[Pixel coordinate grounding data]
◆ ◆ ◆ ◆ ◆ ◆ ◆
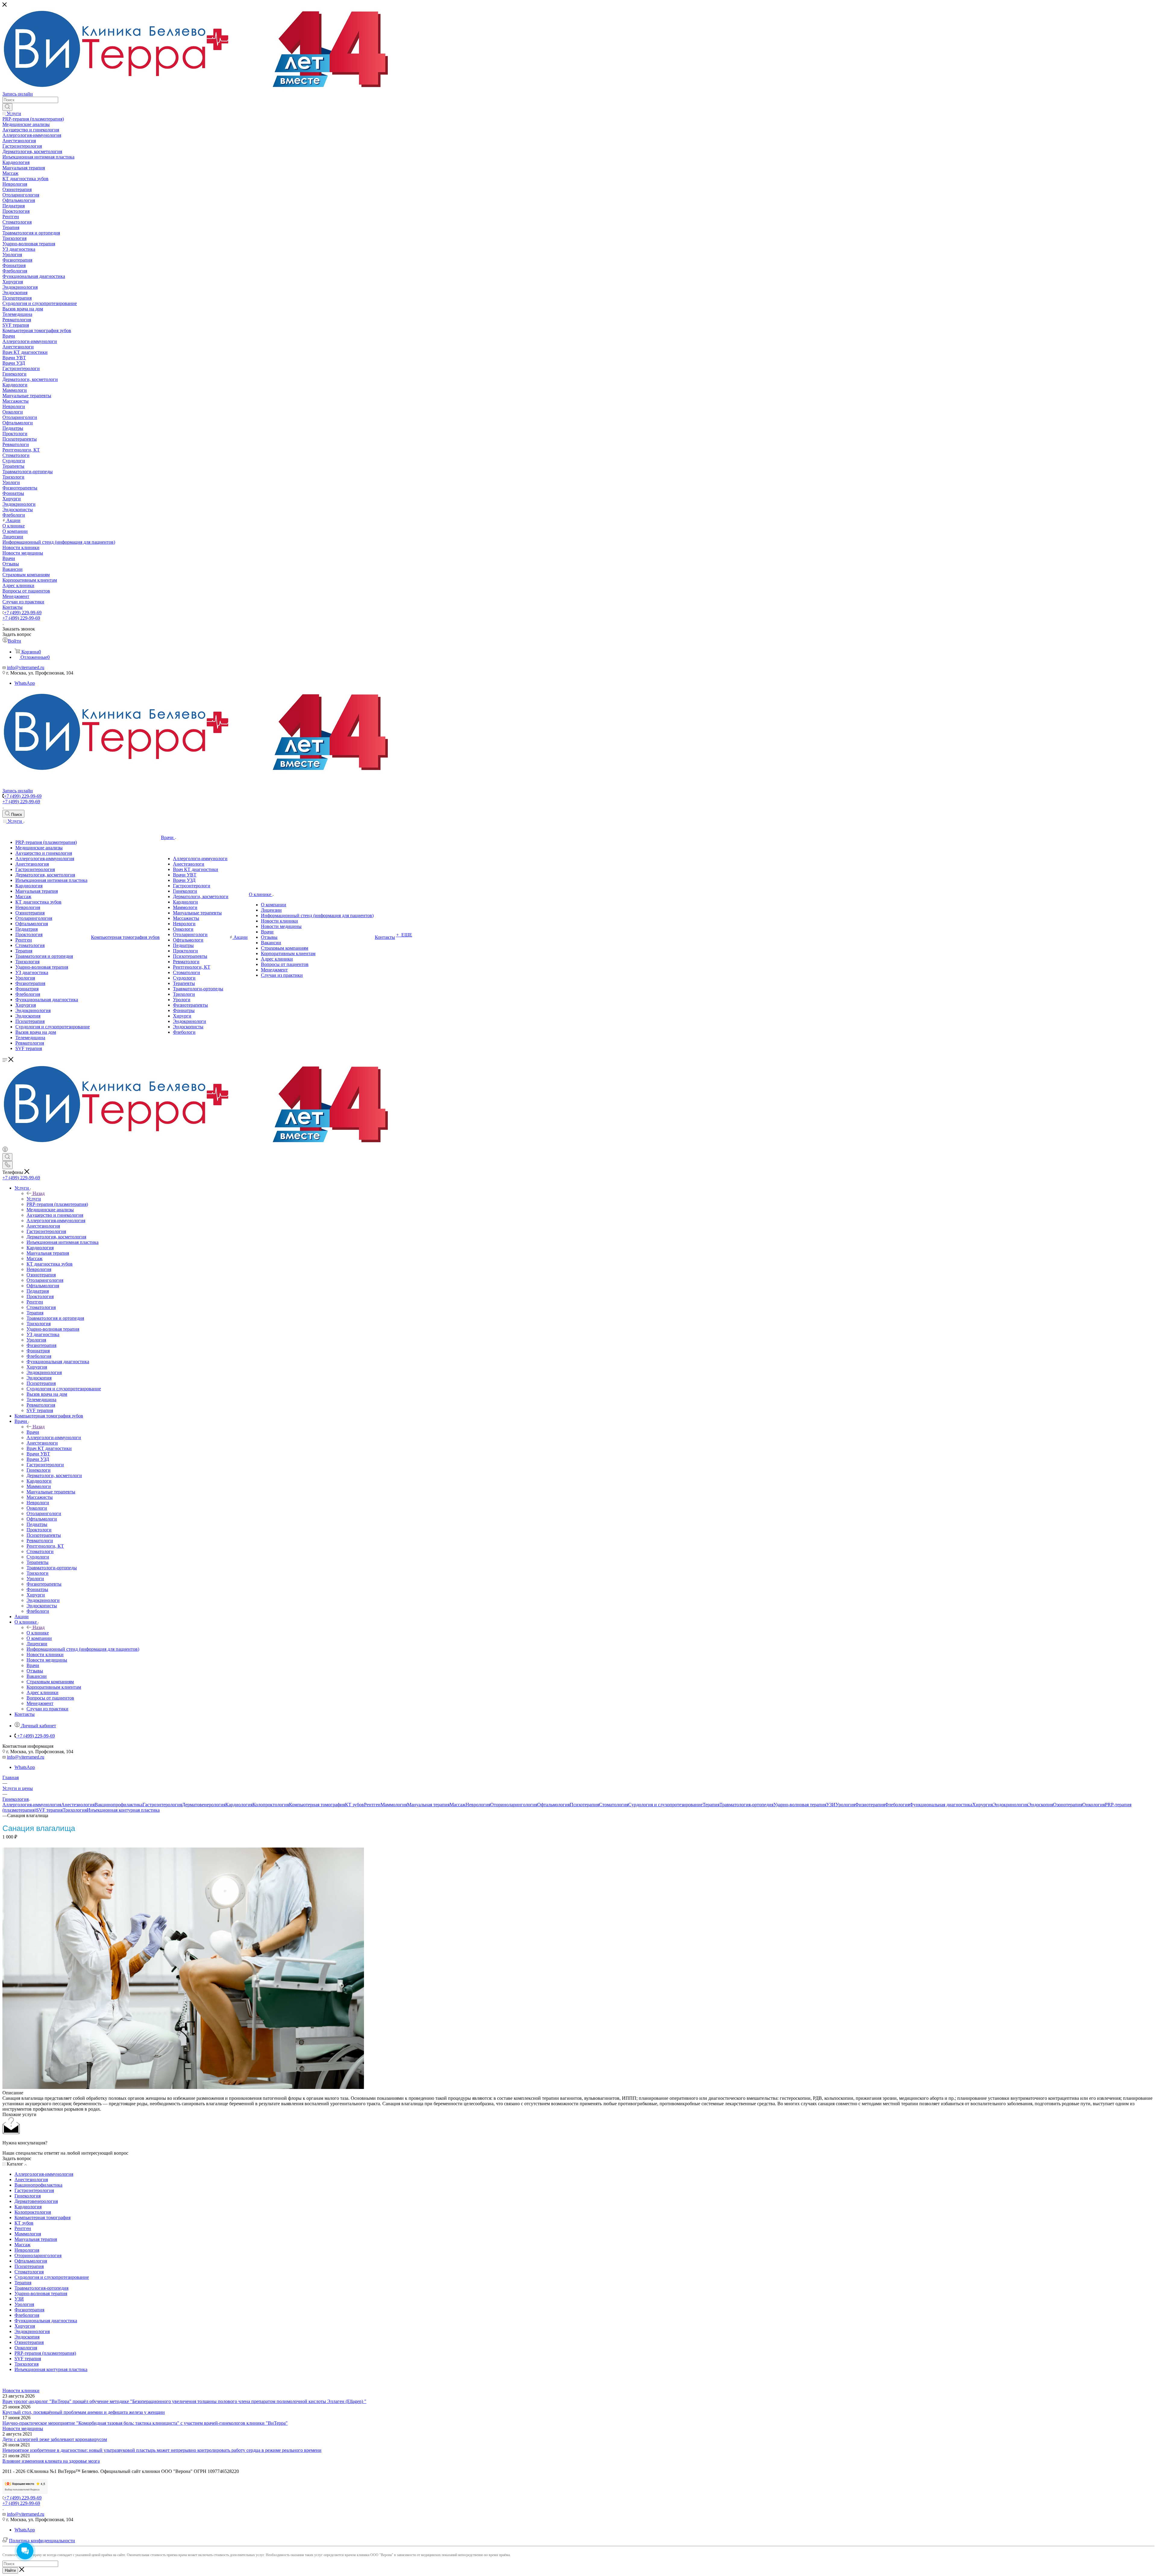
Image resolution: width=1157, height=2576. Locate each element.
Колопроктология (270, 1804)
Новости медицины (22, 2428)
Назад (39, 1193)
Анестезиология (78, 1804)
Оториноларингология (513, 1804)
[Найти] (7, 107)
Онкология (1093, 1804)
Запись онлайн (17, 93)
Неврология (478, 1804)
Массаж (458, 1804)
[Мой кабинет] (5, 1150)
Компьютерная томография (317, 1804)
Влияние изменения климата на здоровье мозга (51, 2461)
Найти (10, 2570)
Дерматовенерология (203, 1804)
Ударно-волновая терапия (799, 1804)
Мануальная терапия (428, 1804)
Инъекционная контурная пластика (123, 1810)
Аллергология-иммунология (31, 1804)
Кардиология (238, 1804)
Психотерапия (584, 1804)
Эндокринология (1010, 1804)
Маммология (394, 1804)
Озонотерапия (1067, 1804)
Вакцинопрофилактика (119, 1804)
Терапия (711, 1804)
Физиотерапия (870, 1804)
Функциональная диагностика (941, 1804)
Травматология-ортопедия (746, 1804)
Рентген (372, 1804)
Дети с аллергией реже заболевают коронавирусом (54, 2439)
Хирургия (982, 1804)
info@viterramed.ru (25, 667)
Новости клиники (20, 2390)
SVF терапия (49, 1810)
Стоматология (613, 1804)
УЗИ (831, 1804)
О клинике (38, 1632)
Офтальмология (553, 1804)
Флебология (897, 1804)
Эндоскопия (1040, 1804)
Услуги (34, 1198)
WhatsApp (24, 683)
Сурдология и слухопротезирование (665, 1804)
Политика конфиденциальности (42, 2540)
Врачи (33, 1432)
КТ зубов (354, 1804)
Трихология (75, 1810)
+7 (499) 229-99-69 (23, 612)
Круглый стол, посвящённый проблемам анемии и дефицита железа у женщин (83, 2412)
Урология (845, 1804)
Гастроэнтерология (162, 1804)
◆ ◆ ◆ ◆ ◆ ◆ ◆
PROBLEM DESCRIPTION: Exactly as written, return each line above and leave the pictures behind.

RESULT OF THE EXERCISE:
Image resolution: width=1157, height=2576. Locate each element.
Колопроктология (270, 1804)
Новости медицины (22, 2428)
Назад (39, 1193)
Анестезиология (78, 1804)
Оториноларингология (513, 1804)
[Найти] (7, 107)
Онкология (1093, 1804)
Запись онлайн (17, 93)
Неврология (478, 1804)
Массаж (458, 1804)
[Мой кабинет] (5, 1150)
Компьютерная томография (317, 1804)
Влияние изменения климата на здоровье мозга (51, 2461)
Найти (10, 2570)
Дерматовенерология (203, 1804)
Ударно-волновая терапия (799, 1804)
Мануальная терапия (428, 1804)
Инъекционная контурная пластика (123, 1810)
Аллергология-иммунология (31, 1804)
Кардиология (238, 1804)
Психотерапия (584, 1804)
Эндокринология (1010, 1804)
Маммология (394, 1804)
Озонотерапия (1067, 1804)
Вакцинопрофилактика (119, 1804)
Терапия (711, 1804)
Физиотерапия (870, 1804)
Функциональная диагностика (941, 1804)
Травматология-ортопедия (746, 1804)
Рентген (372, 1804)
Дети с аллергией реже заболевают коронавирусом (54, 2439)
Хирургия (982, 1804)
info@viterramed.ru (25, 667)
Новости клиники (20, 2390)
SVF терапия (49, 1810)
Стоматология (613, 1804)
УЗИ (831, 1804)
О клинике (38, 1632)
Офтальмология (553, 1804)
Флебология (897, 1804)
Эндоскопия (1040, 1804)
Услуги (34, 1198)
WhatsApp (24, 683)
Сурдология и слухопротезирование (665, 1804)
Политика конфиденциальности (42, 2540)
Врачи (33, 1432)
КТ зубов (354, 1804)
Трихология (75, 1810)
+7 (499) 229-99-69 (23, 612)
Круглый стол, посвящённый проблемам анемии и дефицита железа у женщин (83, 2412)
Урология (845, 1804)
Гастроэнтерология (162, 1804)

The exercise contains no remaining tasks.